* [WHAT THE TASK REQUIRES]: Each and every line of the data must appear exactly as given.

Extracted records
▽
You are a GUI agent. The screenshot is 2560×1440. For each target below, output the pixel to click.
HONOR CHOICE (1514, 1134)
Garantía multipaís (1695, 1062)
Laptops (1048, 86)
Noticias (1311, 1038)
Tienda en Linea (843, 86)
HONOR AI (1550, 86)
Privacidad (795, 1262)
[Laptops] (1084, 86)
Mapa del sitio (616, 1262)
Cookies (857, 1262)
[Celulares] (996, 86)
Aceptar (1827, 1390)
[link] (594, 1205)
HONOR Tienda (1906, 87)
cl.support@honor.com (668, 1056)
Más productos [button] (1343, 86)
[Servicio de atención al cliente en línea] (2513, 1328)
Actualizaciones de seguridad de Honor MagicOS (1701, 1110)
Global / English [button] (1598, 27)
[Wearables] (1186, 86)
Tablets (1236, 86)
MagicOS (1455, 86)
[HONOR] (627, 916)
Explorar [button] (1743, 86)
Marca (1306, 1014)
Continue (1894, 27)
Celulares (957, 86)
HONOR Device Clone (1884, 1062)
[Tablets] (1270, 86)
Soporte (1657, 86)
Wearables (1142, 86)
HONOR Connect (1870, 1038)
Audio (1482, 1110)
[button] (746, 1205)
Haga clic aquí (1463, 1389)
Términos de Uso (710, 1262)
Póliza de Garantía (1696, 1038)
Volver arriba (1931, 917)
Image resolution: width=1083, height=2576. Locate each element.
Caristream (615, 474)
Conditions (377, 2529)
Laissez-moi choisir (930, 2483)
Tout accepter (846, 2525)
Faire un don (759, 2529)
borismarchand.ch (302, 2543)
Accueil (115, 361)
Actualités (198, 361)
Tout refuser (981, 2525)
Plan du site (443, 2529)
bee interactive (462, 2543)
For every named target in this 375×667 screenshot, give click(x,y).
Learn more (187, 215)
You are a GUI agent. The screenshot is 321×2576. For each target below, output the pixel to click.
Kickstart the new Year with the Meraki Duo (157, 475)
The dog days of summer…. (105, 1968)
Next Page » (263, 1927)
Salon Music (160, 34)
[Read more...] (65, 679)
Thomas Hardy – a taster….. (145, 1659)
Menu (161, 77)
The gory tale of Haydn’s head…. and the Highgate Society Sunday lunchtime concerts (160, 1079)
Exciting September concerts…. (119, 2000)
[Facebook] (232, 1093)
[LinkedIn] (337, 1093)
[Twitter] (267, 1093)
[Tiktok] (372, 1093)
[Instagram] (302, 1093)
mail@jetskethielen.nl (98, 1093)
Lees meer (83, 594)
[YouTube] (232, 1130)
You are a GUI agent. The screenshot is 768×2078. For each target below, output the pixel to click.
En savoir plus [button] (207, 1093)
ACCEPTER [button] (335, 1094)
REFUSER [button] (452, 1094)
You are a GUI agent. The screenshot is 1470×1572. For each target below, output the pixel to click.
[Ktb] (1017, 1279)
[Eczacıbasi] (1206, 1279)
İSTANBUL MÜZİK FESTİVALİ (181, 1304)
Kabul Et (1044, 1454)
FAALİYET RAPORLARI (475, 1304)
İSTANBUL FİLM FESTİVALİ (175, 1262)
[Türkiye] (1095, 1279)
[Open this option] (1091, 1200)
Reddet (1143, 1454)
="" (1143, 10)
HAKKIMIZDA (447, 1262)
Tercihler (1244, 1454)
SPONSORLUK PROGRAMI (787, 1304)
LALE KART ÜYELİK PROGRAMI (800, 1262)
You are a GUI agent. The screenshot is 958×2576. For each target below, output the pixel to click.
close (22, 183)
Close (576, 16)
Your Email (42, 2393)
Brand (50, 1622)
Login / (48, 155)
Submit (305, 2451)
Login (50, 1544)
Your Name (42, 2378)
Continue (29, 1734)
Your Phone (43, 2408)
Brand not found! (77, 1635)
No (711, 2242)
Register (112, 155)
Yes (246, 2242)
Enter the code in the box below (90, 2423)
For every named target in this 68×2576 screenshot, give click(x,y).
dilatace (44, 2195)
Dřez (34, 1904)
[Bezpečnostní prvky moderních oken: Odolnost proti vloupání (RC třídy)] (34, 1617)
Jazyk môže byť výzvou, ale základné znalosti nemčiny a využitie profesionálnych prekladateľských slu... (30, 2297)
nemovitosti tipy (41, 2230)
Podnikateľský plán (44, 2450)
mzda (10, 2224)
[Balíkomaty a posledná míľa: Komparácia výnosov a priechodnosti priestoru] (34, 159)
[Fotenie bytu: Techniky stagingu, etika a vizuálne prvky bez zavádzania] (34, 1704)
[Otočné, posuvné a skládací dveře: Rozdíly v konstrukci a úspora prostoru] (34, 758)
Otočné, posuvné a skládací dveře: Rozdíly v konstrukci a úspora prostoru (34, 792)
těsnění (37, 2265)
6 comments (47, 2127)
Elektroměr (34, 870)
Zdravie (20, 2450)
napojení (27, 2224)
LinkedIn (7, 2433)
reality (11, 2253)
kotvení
△
* [RESPONSE]:
You are a GUI agent. The screenshot is 2560×1440. For each target below, output the pixel to click.
HONOR CHOICE (1514, 1134)
Garantía multipaís (1695, 1062)
Laptops (1048, 86)
Noticias (1311, 1038)
Tienda en Linea (843, 86)
HONOR AI (1550, 86)
Privacidad (795, 1262)
[Laptops] (1084, 86)
Mapa del sitio (616, 1262)
Cookies (857, 1262)
[Celulares] (996, 86)
Aceptar (1827, 1390)
[link] (594, 1205)
HONOR Tienda (1906, 87)
cl.support@honor.com (668, 1056)
Más productos [button] (1343, 86)
[Servicio de atención al cliente en línea] (2513, 1328)
Actualizaciones de seguridad de Honor MagicOS (1701, 1110)
Global / English [button] (1598, 27)
[Wearables] (1186, 86)
Tablets (1236, 86)
MagicOS (1455, 86)
[HONOR] (627, 916)
Explorar [button] (1743, 86)
Marca (1306, 1014)
Continue (1894, 27)
Celulares (957, 86)
HONOR Device Clone (1884, 1062)
[Tablets] (1270, 86)
Soporte (1657, 86)
Wearables (1142, 86)
HONOR Connect (1870, 1038)
Audio (1482, 1110)
[button] (746, 1205)
Haga clic aquí (1463, 1389)
Términos de Uso (710, 1262)
Póliza de Garantía (1696, 1038)
Volver arriba (1931, 917)
Image resolution: width=1083, height=2576. Locate each element.
Caristream (615, 474)
Conditions (377, 2529)
Laissez-moi choisir (930, 2483)
Tout accepter (846, 2525)
Faire un don (759, 2529)
borismarchand.ch (302, 2543)
Accueil (115, 361)
Actualités (198, 361)
Tout refuser (981, 2525)
Plan du site (443, 2529)
bee interactive (462, 2543)
For every named target in this 375×667 screenshot, give click(x,y).
Learn more (187, 215)
You are a GUI agent. The screenshot is 321×2576. For each target below, output the pixel to click.
Kickstart the new Year with the Meraki Duo (157, 475)
The dog days of summer…. (105, 1968)
Next Page » (263, 1927)
Salon Music (160, 34)
[Read more...] (65, 679)
Thomas Hardy – a taster….. (145, 1659)
Menu (161, 77)
The gory tale of Haydn’s head…. and the Highgate Society Sunday lunchtime concerts (160, 1079)
Exciting September concerts…. (119, 2000)
[Facebook] (232, 1093)
[LinkedIn] (337, 1093)
[Twitter] (267, 1093)
[Tiktok] (372, 1093)
[Instagram] (302, 1093)
mail@jetskethielen.nl (98, 1093)
Lees meer (83, 594)
[YouTube] (232, 1130)
You are a GUI agent. The screenshot is 768×2078. For each target below, output the pixel to click.
En savoir plus [button] (207, 1093)
ACCEPTER [button] (335, 1094)
REFUSER [button] (452, 1094)
You are a GUI agent. The screenshot is 1470×1572. For each target below, output the pixel to click.
[Ktb] (1017, 1279)
[Eczacıbasi] (1206, 1279)
İSTANBUL MÜZİK FESTİVALİ (181, 1304)
Kabul Et (1044, 1454)
FAALİYET RAPORLARI (475, 1304)
İSTANBUL FİLM FESTİVALİ (175, 1262)
[Türkiye] (1095, 1279)
[Open this option] (1091, 1200)
Reddet (1143, 1454)
="" (1143, 10)
HAKKIMIZDA (447, 1262)
Tercihler (1244, 1454)
SPONSORLUK PROGRAMI (787, 1304)
LALE KART ÜYELİK PROGRAMI (800, 1262)
You are a GUI agent. The screenshot is 958×2576. For each target below, output the pixel to click.
close (22, 183)
Close (576, 16)
Your Email (42, 2393)
Brand (50, 1622)
Login / (48, 155)
Submit (305, 2451)
Login (50, 1544)
Your Name (42, 2378)
Continue (29, 1734)
Your Phone (43, 2408)
Brand not found! (77, 1635)
No (711, 2242)
Register (112, 155)
Yes (246, 2242)
Enter the code in the box below (90, 2423)
For every named target in this 68×2576 screenshot, give click(x,y).
dilatace (44, 2195)
Dřez (34, 1904)
[Bezpečnostní prvky moderních oken: Odolnost proti vloupání (RC třídy)] (34, 1617)
Jazyk môže byť výzvou, ale základné znalosti nemčiny a využitie profesionálnych prekladateľských slu... (30, 2297)
nemovitosti tipy (41, 2230)
Podnikateľský plán (44, 2450)
mzda (10, 2224)
[Balíkomaty a posledná míľa: Komparácia výnosov a priechodnosti priestoru] (34, 159)
[Fotenie bytu: Techniky stagingu, etika a vizuálne prvky bez zavádzania] (34, 1704)
[Otočné, posuvné a skládací dveře: Rozdíly v konstrukci a úspora prostoru] (34, 758)
Otočné, posuvné a skládací dveře: Rozdíly v konstrukci a úspora prostoru (34, 792)
těsnění (37, 2265)
6 comments (47, 2127)
Elektroměr (34, 870)
Zdravie (20, 2450)
napojení (27, 2224)
LinkedIn (7, 2433)
reality (11, 2253)
kotvení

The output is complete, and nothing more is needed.